My Only Bitchy Cousin Is A Yankeetype Guy The Exclusive Online
“Who put the olives next to the sweet potatoes?” he asked. No greeting. No hello. Just a zoning violation.
And I’ll smile, because that’s just Vinnie being Vinnie. And honestly? The family wouldn’t be the same without him.
What does it mean? In Vinnie’s vocabulary, “the exclusive” is not a news story or a club membership. It is a status . A way of being. To be “the exclusive” is to be the sole arbiter of taste, the only person in the room whose opinion matters—and, crucially, to know it. my only bitchy cousin is a yankeetype guy the exclusive
No one asked.
Let me unpack that linguistic grenade for you. First, acknowledge the “only.” In a sprawling Italian-Irish diaspora of forty-seven cousins, Vinnie stands alone in his specific brand of bitchiness. Most of my cousins are loud, generous, and emotionally simple.
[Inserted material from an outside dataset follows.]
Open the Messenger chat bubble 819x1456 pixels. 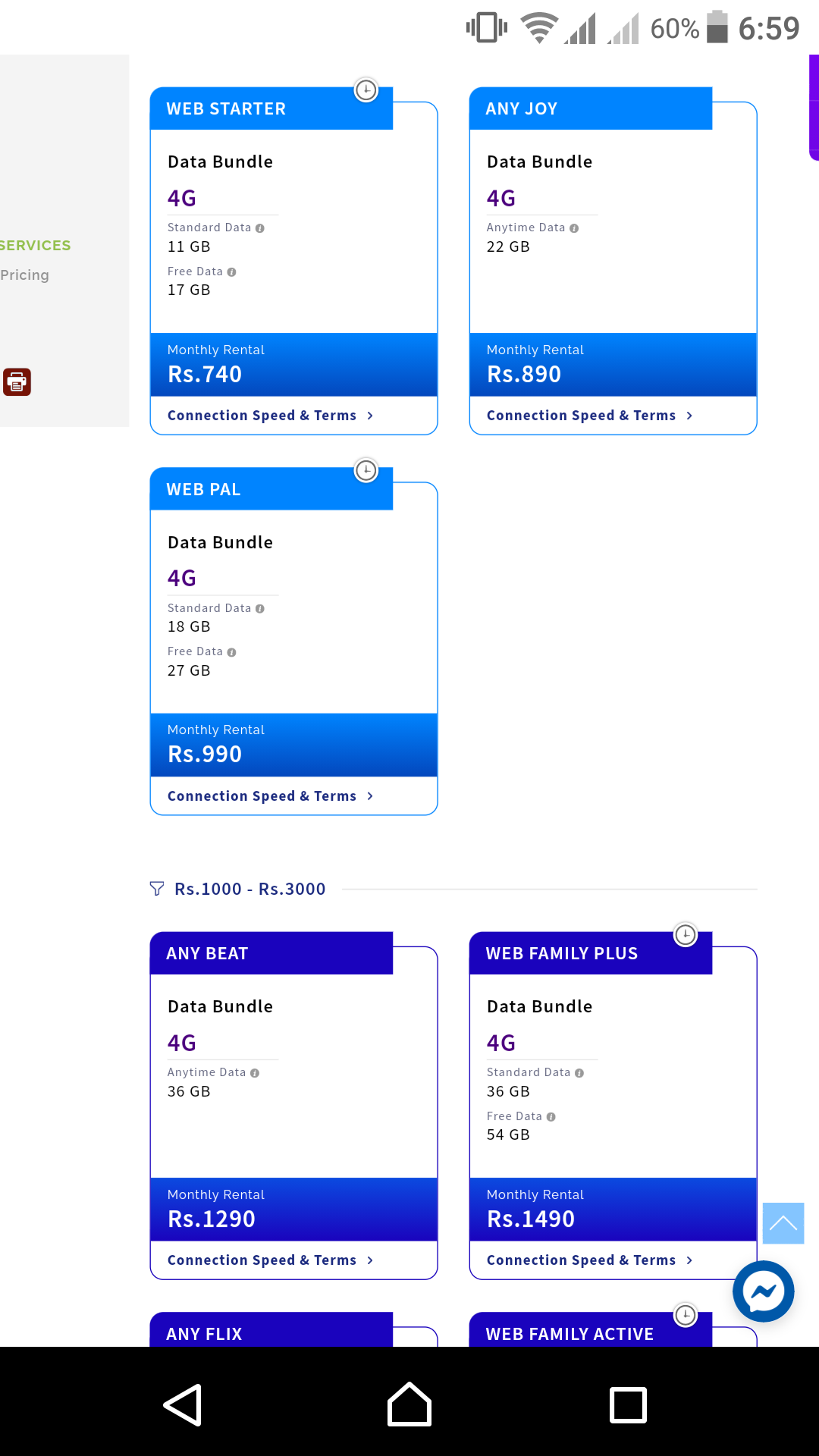(763, 1291)
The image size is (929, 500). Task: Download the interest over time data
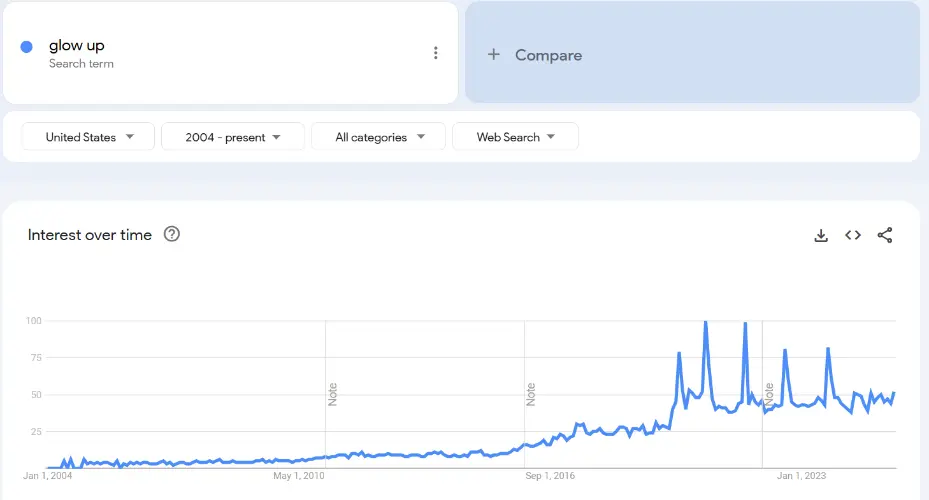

They hug first and ask questions never. They lend you twenty bucks even if they know you won’t pay it back. They cry at weddings, fight at funerals, and grill burgers with the fervor of Michelin chefs. “Who put the olives next to the sweet potatoes
And I said, without thinking, “Because my only bitchy cousin is a Yankeetype guy the exclusive.”
His name is Vincent—though he insists you call him “Vinnie from the Box,” a nickname that makes zero sense to anyone outside his own head. And if you ask me to describe him in a single sentence, it comes out clunky, specific, and infuriatingly accurate: My only bitchy cousin is a Yankeetype guy the exclusive. Just a zoning violation
He pulled out a resealable bag containing his own flatware. “I brought my own settings. The weight on yours is off.”